Il Legislatore, dunque, per combattere il fenomeno delle donazioni “mascherate” da atti a titolo oneroso con finalità di elusione fiscale, ha introdotto una presunzione di gratuità di tutti i trasferimenti immobiliari operati a favore di familiari: in tal modo, non spetta al Fisco provare la gratuità del trasferimento, bensì agli interessati – che hanno posto in essere il trasferimento – provare l’onerosità del trasferimento, dimostrando che il prezzo è stato effettivamente pagato.

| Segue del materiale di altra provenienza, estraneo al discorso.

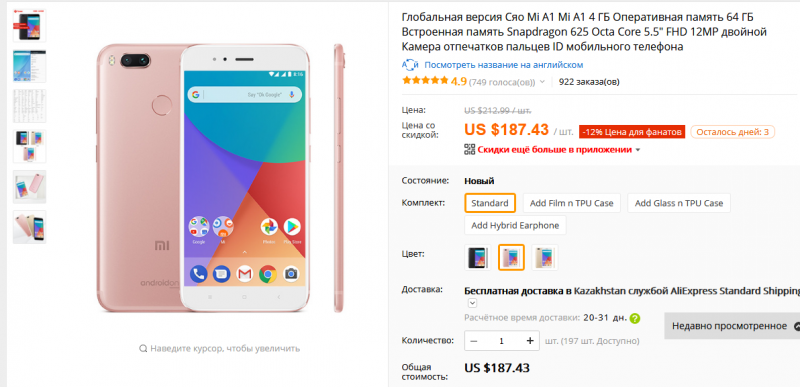Open the Недавно просмотренное recently viewed panel
The height and width of the screenshot is (387, 800).
tap(730, 326)
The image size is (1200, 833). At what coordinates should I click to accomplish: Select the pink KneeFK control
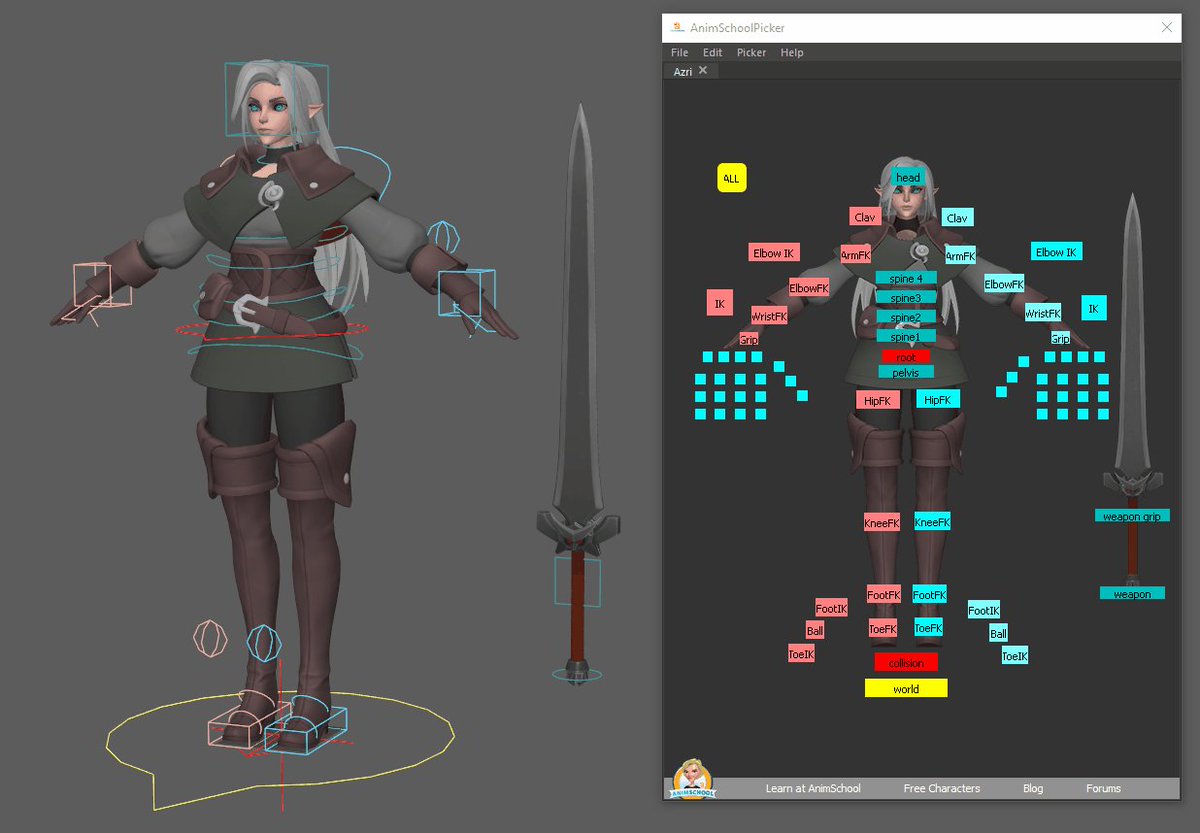882,522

Nel caso di specie un imprenditore aveva ceduto alla moglie ed alla figlia alcuni immobili assoggettando il trasferimento all’IVA, in quanto i trasferimenti erano stati operati nell’esercizio della sua attività imprenditoriale. Sul punto si ricorda come l’assoggettabilità all’IVA risulti alternativa rispetto all’applicazione dell’imposta proporzionale di registro applicata sui trasferimenti a titolo gratuito. Nel caso in cui il regime IVA risulti conveniente rispetto a quello applicato alle donazioni, dunque, si comprende che gli interessati potrebbero essere tentati di operare in campo IVA per conseguire un risparmio fiscale.

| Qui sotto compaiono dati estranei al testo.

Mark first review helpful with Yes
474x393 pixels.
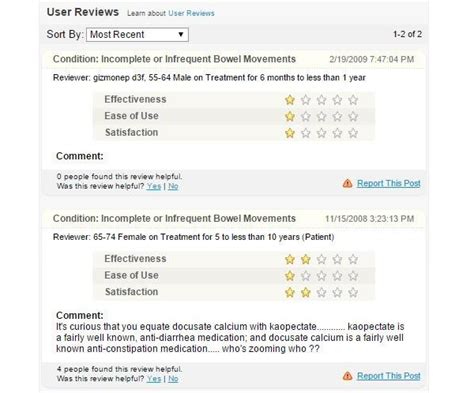point(154,186)
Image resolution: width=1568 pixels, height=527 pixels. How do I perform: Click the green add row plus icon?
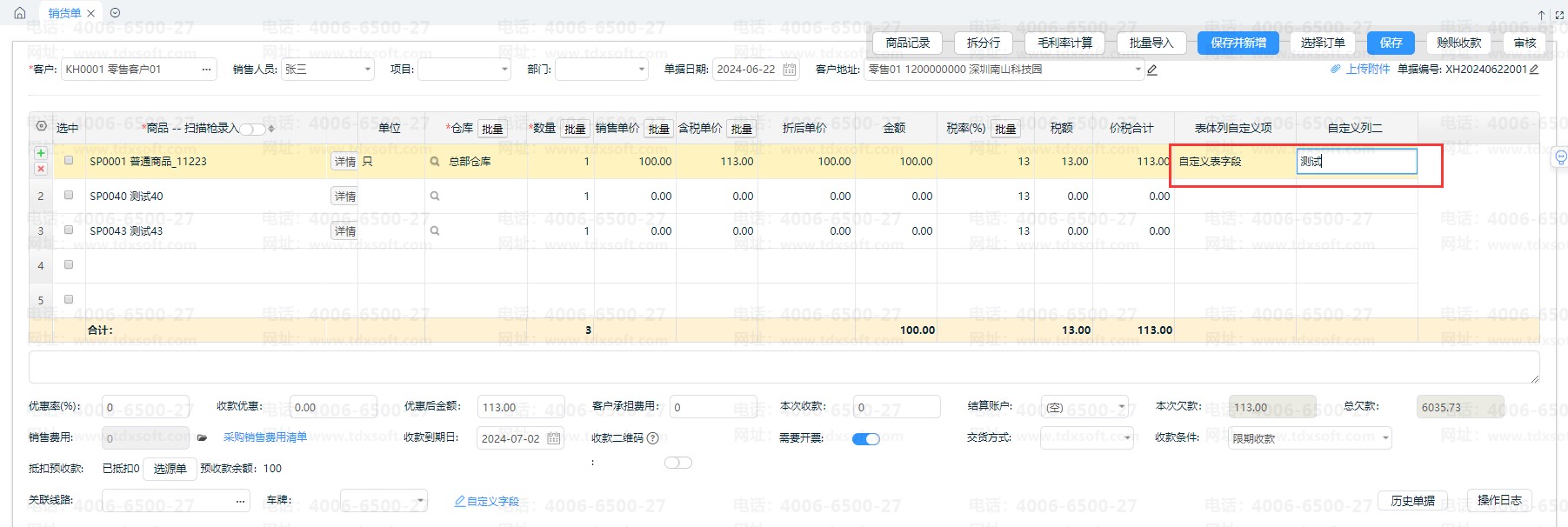(x=40, y=153)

La Suprema Corte ha accolto il ricorso dell’Agenzia delle Entrate, affermando che nel caso in esame si applica la presunzione di gratuità sopra esposta, pur se si tratta di trasferimenti operati nell’ambito di un’attività imprenditoriale e, quindi, assoggettati all’IVA; tale presunzione, peraltro, può essere vinta solo attraverso la prova contraria, fornita con qualsiasi mezzo, che deve essere data dal contribuente. Nel caso di specie, però, gli interessati non avevano fornito la detta prova contraria, consistente nell'effettivo pagamento del corrispettivo, con la conseguenza che i trasferimenti si presumono a titolo gratuito e quindi non assoggettabili ad IVA, bensì all’imposta proporzionale di registro, nel caso concreto più elevata.